» **Набор заданий**:
A - Ответьте на вопросы по дневниковой записи, помечая ответы так же, как вопросы:
(i) Какого числа в левом глазу случился разрыв жилки?
(ii) Какого числа состоялся переезд с Сашей в Москву?
(iii) К кому и куда уехал Лев Николаевич 18 октября?
B - Продолжите дневниковую запись, начав сразу после её последнего предложения.

» **Исходный текст**:

######

1900

1900

5 ноября

Почти год не писала дневника. Пересчитывать события года – не буду. Самое тяжелое было – ослабление зрения. Сделался в левом глазу разрыв жилки и, как говорил глазной профессор, внутреннее кровоизлияние, почти микроскопическое. У меня постоянно перед левым глазом черное кольцо, ломота в глазу и зрение отуманивается. Случилось это 27 мая, и затем запрещение чтения, писания, работы и всякого напряжения. Тяжелые полгода бездействия, бесцельного лечения, отсутствие купанья, света, умственной жизни…

Играла мало, хозяйничала мучительно и много. Сажала яблони и деревья, смотрела с страданием на вечную борьбу за существование с народом, на их воровство и распущенность, на наше несправедливое, богатое существование и требование работы и дождь, холод, слякоть не только от взрослых, но и от детей за 15, иногда 10 коп. в день.

Переехала с Сашей в Москву 20 октября, бодрая, готовая на все хорошее, на общение с людьми, на радость видать любимых людей и друзей. Теперь опять упала духом.

Лев Николаевич уехал из Ясной Поляны к дочери Тане, в Кочеты, 18 октября и вернулся от нее в Москву уже 3 ноября, конечно, больной. Дороги все замерзли после месяца дождя и слякоти, и езда сделалась невозможно тряска. Он шел пешком к станции, заблудившись, по незнакомой дороге, четыре часа подряд, потный, потом сел на тряскую долгушу и так доехал до станции. Теперь опять боли в животе, усиленное растирание его, запор, клистиры и прочее.

######

» **Данные упражнения**:
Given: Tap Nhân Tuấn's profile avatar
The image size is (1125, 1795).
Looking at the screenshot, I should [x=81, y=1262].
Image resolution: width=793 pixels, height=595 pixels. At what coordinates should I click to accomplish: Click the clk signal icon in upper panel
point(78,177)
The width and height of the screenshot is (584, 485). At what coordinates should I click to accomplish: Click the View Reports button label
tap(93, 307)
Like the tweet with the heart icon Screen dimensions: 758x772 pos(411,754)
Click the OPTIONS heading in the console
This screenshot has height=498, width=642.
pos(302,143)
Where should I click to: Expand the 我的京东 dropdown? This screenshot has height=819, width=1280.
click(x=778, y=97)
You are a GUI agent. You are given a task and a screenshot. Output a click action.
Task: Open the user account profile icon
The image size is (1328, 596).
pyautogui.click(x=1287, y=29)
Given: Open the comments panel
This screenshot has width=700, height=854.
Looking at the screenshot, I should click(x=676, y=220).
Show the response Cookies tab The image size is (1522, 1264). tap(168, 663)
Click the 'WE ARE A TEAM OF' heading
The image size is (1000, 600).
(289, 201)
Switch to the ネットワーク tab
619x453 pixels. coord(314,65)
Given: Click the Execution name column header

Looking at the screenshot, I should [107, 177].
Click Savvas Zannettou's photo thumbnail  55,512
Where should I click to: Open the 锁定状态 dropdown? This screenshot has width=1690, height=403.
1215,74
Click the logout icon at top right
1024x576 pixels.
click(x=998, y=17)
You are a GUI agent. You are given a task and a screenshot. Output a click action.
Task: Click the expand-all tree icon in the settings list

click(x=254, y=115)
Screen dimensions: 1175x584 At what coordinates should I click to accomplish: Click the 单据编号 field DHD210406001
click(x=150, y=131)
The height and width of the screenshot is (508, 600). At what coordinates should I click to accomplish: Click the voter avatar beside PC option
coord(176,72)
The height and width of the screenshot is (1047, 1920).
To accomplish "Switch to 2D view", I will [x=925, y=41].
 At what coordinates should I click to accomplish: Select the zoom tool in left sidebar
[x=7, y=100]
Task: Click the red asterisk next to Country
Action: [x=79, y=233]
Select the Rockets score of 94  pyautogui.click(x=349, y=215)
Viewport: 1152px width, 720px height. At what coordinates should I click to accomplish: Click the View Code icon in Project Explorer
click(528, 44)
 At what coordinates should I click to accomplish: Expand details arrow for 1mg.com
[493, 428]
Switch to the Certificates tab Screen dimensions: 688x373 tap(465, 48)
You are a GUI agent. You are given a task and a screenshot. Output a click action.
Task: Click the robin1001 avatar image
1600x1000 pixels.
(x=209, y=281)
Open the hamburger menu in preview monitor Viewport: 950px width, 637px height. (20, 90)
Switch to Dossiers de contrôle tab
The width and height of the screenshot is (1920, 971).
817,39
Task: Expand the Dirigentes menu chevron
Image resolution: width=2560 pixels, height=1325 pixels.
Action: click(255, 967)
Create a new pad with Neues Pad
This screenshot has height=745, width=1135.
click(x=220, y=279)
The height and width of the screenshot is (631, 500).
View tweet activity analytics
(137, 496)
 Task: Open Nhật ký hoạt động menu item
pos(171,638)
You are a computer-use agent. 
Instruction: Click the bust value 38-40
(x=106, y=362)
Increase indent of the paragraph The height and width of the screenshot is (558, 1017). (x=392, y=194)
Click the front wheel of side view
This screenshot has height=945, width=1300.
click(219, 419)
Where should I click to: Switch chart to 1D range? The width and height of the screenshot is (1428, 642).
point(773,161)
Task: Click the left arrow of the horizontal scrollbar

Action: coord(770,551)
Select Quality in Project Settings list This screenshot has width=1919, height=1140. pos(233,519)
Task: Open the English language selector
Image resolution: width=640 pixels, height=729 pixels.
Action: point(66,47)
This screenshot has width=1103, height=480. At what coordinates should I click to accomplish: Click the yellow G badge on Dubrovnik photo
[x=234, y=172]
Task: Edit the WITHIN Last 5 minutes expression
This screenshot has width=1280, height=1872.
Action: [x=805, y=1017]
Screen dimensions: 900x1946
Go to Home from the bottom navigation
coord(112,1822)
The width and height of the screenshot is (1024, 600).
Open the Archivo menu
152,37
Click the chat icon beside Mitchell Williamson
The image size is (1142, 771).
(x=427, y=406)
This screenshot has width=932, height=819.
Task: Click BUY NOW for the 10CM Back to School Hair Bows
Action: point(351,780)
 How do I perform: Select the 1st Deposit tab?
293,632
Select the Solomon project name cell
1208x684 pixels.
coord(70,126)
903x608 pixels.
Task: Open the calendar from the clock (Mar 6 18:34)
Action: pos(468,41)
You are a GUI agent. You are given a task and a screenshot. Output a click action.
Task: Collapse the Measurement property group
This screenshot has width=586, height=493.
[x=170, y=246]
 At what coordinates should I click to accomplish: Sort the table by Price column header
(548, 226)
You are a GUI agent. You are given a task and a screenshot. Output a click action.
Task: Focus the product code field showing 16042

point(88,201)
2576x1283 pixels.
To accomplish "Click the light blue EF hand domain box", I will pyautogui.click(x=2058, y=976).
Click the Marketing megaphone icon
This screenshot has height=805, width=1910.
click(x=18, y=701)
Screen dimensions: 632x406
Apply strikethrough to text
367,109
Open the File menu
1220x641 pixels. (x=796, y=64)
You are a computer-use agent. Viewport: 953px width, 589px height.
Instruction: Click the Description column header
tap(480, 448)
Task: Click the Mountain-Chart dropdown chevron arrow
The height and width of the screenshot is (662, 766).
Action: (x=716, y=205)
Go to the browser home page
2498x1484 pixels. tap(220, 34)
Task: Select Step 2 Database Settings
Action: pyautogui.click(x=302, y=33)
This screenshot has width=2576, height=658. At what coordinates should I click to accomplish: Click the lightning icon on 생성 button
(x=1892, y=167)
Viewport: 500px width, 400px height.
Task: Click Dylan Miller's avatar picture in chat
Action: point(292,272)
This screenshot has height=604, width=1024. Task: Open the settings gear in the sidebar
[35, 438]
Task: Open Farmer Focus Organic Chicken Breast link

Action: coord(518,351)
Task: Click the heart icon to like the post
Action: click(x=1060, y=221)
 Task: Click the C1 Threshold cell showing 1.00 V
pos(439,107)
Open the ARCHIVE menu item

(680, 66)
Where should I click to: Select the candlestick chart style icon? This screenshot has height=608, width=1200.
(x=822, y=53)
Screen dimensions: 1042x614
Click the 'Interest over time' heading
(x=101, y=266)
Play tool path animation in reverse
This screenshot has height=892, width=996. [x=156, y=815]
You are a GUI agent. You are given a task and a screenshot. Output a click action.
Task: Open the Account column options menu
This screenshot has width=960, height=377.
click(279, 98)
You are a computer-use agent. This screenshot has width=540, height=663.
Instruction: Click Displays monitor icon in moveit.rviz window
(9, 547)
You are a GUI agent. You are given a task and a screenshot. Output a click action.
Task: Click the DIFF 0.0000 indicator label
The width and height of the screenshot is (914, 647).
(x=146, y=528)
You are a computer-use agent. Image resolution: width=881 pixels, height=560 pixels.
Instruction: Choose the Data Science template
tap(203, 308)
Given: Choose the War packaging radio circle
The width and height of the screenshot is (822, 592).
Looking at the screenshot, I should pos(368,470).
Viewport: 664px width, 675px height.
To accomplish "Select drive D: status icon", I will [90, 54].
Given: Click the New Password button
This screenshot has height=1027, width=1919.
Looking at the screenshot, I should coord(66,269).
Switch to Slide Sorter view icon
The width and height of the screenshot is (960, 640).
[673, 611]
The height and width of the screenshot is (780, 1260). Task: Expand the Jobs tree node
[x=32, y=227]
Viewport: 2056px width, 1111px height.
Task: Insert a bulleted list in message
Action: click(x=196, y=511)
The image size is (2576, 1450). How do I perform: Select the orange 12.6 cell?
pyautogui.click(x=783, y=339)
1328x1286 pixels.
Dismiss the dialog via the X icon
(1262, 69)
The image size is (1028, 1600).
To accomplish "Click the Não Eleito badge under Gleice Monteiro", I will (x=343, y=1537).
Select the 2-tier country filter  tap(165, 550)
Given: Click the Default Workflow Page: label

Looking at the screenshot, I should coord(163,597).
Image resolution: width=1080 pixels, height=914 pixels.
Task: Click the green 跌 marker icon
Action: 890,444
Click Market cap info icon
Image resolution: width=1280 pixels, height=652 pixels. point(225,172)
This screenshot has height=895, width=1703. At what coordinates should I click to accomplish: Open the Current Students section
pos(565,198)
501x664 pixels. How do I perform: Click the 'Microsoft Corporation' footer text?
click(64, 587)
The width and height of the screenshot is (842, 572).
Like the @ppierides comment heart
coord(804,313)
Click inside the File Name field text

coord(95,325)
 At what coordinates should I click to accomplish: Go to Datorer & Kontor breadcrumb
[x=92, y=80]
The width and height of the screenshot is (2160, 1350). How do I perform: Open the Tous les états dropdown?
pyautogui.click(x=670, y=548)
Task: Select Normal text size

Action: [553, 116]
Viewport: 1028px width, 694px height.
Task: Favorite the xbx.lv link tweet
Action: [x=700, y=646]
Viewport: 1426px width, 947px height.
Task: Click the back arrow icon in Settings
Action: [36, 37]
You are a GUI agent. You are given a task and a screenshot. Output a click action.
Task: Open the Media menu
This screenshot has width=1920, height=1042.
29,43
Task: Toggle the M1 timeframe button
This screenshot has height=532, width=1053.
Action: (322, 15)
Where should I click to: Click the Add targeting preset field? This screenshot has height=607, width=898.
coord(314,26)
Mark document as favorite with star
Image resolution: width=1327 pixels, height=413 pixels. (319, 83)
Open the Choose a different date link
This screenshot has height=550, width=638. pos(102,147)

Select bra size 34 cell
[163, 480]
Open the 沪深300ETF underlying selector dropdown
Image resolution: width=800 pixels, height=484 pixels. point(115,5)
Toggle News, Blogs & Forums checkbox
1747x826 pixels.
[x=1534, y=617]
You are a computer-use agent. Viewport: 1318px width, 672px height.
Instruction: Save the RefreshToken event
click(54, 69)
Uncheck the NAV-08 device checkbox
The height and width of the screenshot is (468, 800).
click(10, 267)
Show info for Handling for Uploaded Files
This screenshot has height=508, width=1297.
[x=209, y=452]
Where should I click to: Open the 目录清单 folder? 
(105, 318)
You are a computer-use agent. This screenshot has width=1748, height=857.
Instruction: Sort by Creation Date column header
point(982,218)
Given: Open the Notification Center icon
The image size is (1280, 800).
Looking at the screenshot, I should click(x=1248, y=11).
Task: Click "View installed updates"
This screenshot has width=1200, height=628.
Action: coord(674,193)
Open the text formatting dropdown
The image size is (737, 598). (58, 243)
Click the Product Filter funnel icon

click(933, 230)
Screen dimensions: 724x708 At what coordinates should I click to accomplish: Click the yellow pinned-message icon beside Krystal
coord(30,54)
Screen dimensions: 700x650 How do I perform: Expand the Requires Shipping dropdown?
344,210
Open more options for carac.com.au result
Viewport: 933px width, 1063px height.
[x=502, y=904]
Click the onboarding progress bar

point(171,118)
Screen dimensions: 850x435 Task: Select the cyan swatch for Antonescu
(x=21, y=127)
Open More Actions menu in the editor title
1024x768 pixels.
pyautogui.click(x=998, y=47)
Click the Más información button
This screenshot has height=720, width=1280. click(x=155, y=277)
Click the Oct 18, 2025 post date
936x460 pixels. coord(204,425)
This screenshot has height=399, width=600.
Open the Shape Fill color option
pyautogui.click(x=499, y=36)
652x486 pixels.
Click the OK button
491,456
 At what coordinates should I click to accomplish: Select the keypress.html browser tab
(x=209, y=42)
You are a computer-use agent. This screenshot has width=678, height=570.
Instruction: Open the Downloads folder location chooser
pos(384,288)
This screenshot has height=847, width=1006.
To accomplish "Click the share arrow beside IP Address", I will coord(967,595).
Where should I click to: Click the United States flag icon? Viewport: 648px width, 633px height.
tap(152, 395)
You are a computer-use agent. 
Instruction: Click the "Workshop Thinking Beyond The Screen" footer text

######

» **Ответы к заданиям**:
A -
(i) 27 мая.
(ii) 20 октября.
(iii) К дочери Тане, в Кочеты.

B -
И только и радости от его приезда. Он мрачен, мнителен, работать не мог все время с тех пор, как мы расстались. А до нашей разлуки как он был бодр, весел, энергичен, с какой радостью писал свою драму «Труп» и вообще работал.

Когда я встретила его на железной дороге, он на меня пристально посмотрел, а потом сказал: «Как ты хороша, я не ожидал, что ты так хороша!»

Вчера и сегодня приводил в порядок свои бумаги и книги. Приходили его друзья: Горбунов, Накашидзе, Буланже, Дунаев и пр. Затевают журнал с бездарными писаками в роде Черткова и Бирюкова, а Льва Николаевича будут тянуть за душу.

Была у Миши в новом его именье, и как-то жалко мне его было, так он по-детски, робко и неумело начинает жизнь. Была летом у Тани, осенью у Андрюши. Все начинают новые жизни. Сегодня с Сашей и Мишей Сухотиным были на репетиции «Ледяного дома» Корещенки. Была В.И. Маслова, Маклаковы, С.И. и пр. С С.И. что-то новое. Видимся редко, а встречаемся – как будто не расставались.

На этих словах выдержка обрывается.